Fix for smaller batch size

This PR uncovered a bug in the sharding schemes for a number of ops. Indeed, the sharding schemes would allow to shard tensors on a dimension which was smaller than the world size. As an example, a tensor of shape [32, 4096, 4096] could previously be sharded as S(0),S(0) on a mesh of size (32, 8). This case is now forbidden.

This should ideally be fixed upstream I believe.

This is a self-contained copy-paste from TorchTitan that works

wconstab · 2025-06-27T18:19:11Z

i've confirmed that this PR fixes the issue I described in this doc, namely that llama3_8b variant was trying to communicate a complex tensor and failing.

tlparse from my run

Specifically, this mul op now has the same sharding decision as it had in the debugmodel variant that was always working.

    mul_2 = torch.ops.aten.mul.Tensor(view_as_complex, view_11);  view_as_complex = None  # placement=(S(0)S(2), RR) -> S(0)S(2), cost=[0.0, 0.0]

However I am not convinced this is a complete fix. I think we are just lucky that this change avoids a solution that would shard a complex number.

a complete fix should either (a) preferred: gaurantee unwrapping complex tensors before communicating them, or (b) ensure complex tensors are never communicated.

Further, unless i'm confused, both of the shardings of freqs_cis complex tensor in my broken l3_8b and working debugmodel were valid under the 8gpu DP=2,TP=4 mesh I was using. So the fact that this banning of invalid shardings helped at all seems like a butterfly effect to me?

Further details about my complex number case

Previously broken case in llama3_8b:
view_as_complex_5 gets S0S2 sharding which should be tensor dims 2,8 over mesh dims 2,4 and should be valid.

    view_60 = torch.ops.aten.view.default(view_57, [2, 8192, 8, -1, 2]);  view_57 = None  # placement=(S(0)S(2)) -> S(0)S(2), cost=[0.0]
    view_as_complex_5 = torch.ops.aten.view_as_complex.default(view_60);  view_60 = None  # placement=(S(0)S(2)) -> S(0)S(2), cost=[0.0]

Previously working case in debugmodel:
view_as_complex gets S0S0 sharding of tensor dim 16 over mesh dims 2, 4

    view_9 = torch.ops.aten.view.default(view_6, [16, 2048, 16, -1, 2]);  view_6 = None  # placement=(S(0)S(0)) -> S(0)S(0), cost=[0.0]   
    view_as_complex = torch.ops.aten.view_as_complex.default(view_9);  view_9 = None  # placement=(S(0)S(0)) -> S(0)S(0), cost=[0.0]

Newly working case with this PR for llama3_8b:

It appears that some 'view_as_complex' nodes are not double-sharded and this helps them avoid comms before mul. However, the double shardings (e.g. S0S2 or S0S1) would still have been valid for this tensor shape and mesh dim. So this is why I claim the fix is not a direct fix but rather a butterfly effect / luck.

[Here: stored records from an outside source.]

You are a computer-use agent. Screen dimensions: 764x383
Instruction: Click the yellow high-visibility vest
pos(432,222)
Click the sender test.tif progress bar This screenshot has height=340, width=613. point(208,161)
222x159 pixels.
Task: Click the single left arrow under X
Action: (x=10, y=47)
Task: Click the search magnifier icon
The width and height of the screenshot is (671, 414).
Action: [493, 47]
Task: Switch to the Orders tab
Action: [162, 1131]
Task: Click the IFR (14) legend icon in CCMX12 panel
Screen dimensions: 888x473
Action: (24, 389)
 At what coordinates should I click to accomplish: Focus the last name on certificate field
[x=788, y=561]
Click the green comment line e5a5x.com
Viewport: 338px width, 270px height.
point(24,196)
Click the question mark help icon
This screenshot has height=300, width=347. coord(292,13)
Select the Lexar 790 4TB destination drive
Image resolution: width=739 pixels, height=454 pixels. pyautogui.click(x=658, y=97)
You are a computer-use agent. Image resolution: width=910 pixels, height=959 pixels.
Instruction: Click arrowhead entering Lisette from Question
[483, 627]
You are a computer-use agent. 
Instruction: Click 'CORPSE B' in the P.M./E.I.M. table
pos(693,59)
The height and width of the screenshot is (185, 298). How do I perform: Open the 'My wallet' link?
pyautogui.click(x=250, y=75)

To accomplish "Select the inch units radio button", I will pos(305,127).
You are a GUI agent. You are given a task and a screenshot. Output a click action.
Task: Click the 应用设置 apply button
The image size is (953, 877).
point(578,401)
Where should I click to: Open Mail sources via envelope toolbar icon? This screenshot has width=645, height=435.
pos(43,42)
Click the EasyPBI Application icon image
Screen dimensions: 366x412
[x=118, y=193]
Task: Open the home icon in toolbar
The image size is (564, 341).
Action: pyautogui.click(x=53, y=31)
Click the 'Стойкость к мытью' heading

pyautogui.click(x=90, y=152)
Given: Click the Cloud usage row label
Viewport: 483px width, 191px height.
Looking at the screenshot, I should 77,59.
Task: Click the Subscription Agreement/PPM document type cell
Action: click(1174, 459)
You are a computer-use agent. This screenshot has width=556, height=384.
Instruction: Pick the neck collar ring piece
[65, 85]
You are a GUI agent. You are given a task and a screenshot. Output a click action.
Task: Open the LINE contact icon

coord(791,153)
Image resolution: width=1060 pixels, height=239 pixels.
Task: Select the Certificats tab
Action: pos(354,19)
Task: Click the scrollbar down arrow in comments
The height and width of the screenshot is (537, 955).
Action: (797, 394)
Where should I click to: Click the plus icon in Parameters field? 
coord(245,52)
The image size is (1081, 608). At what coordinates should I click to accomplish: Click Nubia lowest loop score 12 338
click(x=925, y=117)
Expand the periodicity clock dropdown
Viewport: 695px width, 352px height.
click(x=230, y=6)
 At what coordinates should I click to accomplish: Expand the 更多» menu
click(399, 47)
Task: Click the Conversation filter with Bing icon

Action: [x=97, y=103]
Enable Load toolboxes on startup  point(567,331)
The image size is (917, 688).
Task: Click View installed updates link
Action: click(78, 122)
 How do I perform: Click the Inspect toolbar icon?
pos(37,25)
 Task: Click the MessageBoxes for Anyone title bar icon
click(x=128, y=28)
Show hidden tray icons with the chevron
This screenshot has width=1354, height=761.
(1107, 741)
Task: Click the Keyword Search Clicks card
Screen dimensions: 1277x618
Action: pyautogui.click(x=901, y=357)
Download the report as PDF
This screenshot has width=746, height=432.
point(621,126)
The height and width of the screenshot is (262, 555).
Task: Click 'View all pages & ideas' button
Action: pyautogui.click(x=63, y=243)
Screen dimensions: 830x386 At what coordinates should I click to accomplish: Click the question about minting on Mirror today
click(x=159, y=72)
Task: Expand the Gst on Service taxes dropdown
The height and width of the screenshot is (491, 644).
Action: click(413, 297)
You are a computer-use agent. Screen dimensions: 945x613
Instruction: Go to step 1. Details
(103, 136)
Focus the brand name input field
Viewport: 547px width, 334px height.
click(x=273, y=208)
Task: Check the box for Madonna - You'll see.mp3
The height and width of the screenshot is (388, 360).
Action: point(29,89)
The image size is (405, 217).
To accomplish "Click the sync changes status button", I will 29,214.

    view_10 = torch.ops.aten.view.default(view_7, [2, 8192, 8, -1, 2]);  view_7 = None  # placement=(S(0)P) -> S(0)P, cost=[0.0]
    view_as_complex_1 = torch.ops.aten.view_as_complex.default(view_10);  view_10 = None  # placement=(S(0)R) -> S(0)R, cost=[544.6925883694413]

Still, happy to land this and take the win for now while we debate further! Thanks for this fix!

wconstab · 2025-06-27T18:21:51Z

autoparallel/utils.py

+            for mesh_shape, plc in zip(mesh.shape, input_spec.placements):
+                if plc.is_shard():
+                    dim = plc.dim
+                    if shape[dim] % mesh_shape == 0:


technically, we can support uneven sharding, can't we? But for now I am ok with this. Also @XilunWu / @zpcore are going to put this logic into DTensor so we can remove it from here once that's ready.

Right now in DTensor sharding prop, we only check if tensor_dim_size >= mesh_size in some rules as in https://github.com/pytorch/pytorch/blob/0decd966af9cdcb7ab4410cf475d2fc09f2dea0c/torch/distributed/tensor/_ops/_matrix_ops.py#L78-L80 .

Francisco's case is a bit different: what he's doing is to filter out uneven sharding. I would like you guys to clarify on this a bit.

I think there're 3 concepts:

empty local tensor. This comes from some special cases of uneven sharding.

uneven sharding. This doesn't necessarily lead to empty local tensor.

the current is_tensor_shardable which means tensor_dim_size >= mesh_size.

And there're some TODOs:

unify (2) and (3). The consequence is we won't be able to support uneven sharding. Wanchao has a TODO on unifying (2) and (3) ( see https://github.com/pytorch/pytorch/blob/main/torch/distributed/tensor/_ops/utils.py#L147-L148 ) but I think this requires us to enable "always-on padding" (sorry I forgot the exact term we've been using, but the meaning is to always pad DTensor's local tensor rather than only pad/unpad around collectives) otherwise this unification rejects all uneven DTensors in sharding prop.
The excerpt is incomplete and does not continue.